» How to complete this task
Please write out each entry exactly as it appears.

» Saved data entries
==*==

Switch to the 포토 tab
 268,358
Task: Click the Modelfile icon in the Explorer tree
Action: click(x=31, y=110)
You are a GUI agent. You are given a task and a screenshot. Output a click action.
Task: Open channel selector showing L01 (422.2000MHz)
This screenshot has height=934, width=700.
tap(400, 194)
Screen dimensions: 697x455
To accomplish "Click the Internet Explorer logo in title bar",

==*==

» Answer to this task
Switch to the 포토 tab
 268,358
Task: Click the Modelfile icon in the Explorer tree
Action: click(x=31, y=110)
You are a GUI agent. You are given a task and a screenshot. Output a click action.
Task: Open channel selector showing L01 (422.2000MHz)
This screenshot has height=934, width=700.
tap(400, 194)
Screen dimensions: 697x455
To accomplish "Click the Internet Explorer logo in title bar",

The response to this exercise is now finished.